Opponents have acknowledged that he has earned his reputation, although his past is not free from controversy.
He began his political career in 2005.
From 2008 to 2010, under President Kurmanbek Bakiyev, he headed the National Agency for the Prevention of Corruption, a period some observers have noted saw rampant corruption.
Today, he is reluctant to talk about this time. He prefers to concentrate on his activism to nationalise the Kumtor gold mine following the 2010 revolution which dethroned Bakiev.
His protest against the exploitation of Kyrgyzstan’s scarce natural wealth by foreign corporations, which he claimed benefitted the country’s elite at the expense of the people and the environment, won him support across the country.
“In 2013, Japarov became a sole figure for the movement to nationalise the Kumtor gold mine. The protests he organised were much more radical than all the protests before. In 2013, at one of the rallies in Karakol, his supporters locked the local governor in a car. The authorities labelled it as kidnapping and a lawsuit was filed against him,” said Bektour Iskender, co-founder of Kloop media platform.
Following the incident, Japarov left Kyrgyzstan and spent three years between Kazakhstan, Russia, Turkey and Cyprus. He devoted a lot of attention to supporting migrant workers, who have been largely ignored by the country’s political elite.

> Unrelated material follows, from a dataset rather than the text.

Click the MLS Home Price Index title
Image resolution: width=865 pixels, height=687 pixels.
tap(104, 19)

“This was a very important part of building his genuine popularity, because we’re talking about a huge group of people. There are about a million Kyrgyz working abroad, most of them live in poor conditions, are discriminated by everybody, ignored by the Russian state and completely forgotten by Kyrgyzstan. And suddenly, there is a politician who cares about them,” Iskender said.

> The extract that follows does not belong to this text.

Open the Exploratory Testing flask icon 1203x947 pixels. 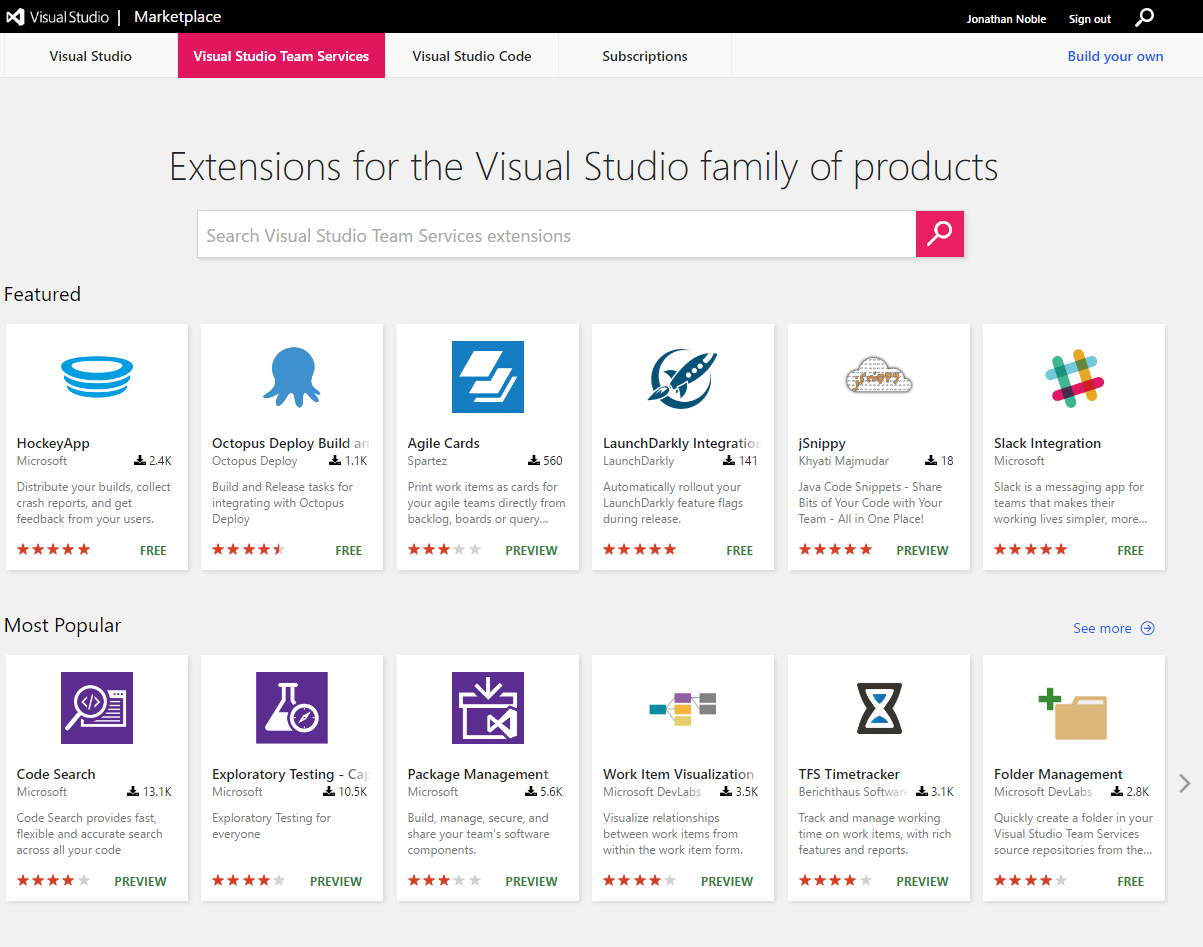pyautogui.click(x=292, y=708)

Kyrgyzstan’s total population is about 6.3 million.
In 2017, Japarov returned to Kyrgyzstan, knowing that he would face arrest. He was summoned to prison while crossing the border. In the eyes of the public, he became a martyr, a victim of the corrupt elites.
While in prison, he wrote extensively about his political path and vision for the country. His books were distributed widely among his supporters who began to see him as the last man standing.
In 2017, still imprisoned, Japarov tried to cut his neck. In a video available on YouTube, a weak and confused Japarov serving his sentence explains that he did not know why he did that. He was in a state of shock.
After being freed from prison, Japarov facilitated the parliament’s meetings, which has left many questions unanswered.
According to Iskender, there are reasons to believe that organised crime, which for years has had significant influence on Kyrgyzstan’s politics, played a role in his rise to power. So far, however, direct evidence has been lacking.
Japarov’s popular appeal, his nationalism and his promise to return the country to its roots, restore its pride and foster people’s wellbeing has worked.
“People are coming to his rallies despite the cold just to see him. Those who couldn’t have made it were asking when he’ll come back. He said that if he becomes president he will go to the regions again in spring to meet with the people. I don’t remember any candidate, president or prime minister who would be meeting with the people so openly,” said Jyldyz Bekbaeva, a well-known journalist, who decided to join Japarov’s election team.
“People were crying, asking for help, demanding justice. For the past 30 years, nobody has listened to them.”
It remains to be seen whether Japarov fulfils his promises. One thing, however, is clear: it will not be easy.
“If you go back in Kyrgyz history, each time a president changed the constitution was followed by unrest. That was the case in 2005 and 2010, and I’m sure that the upheaval that happened in 2020 took place because of the constitutional changes that President Atambayev introduced in 2016,” Toktogazieva said. “If Japarov is going to go ahead with the reform and completely change the constitution, I’m really worried about the consequences.”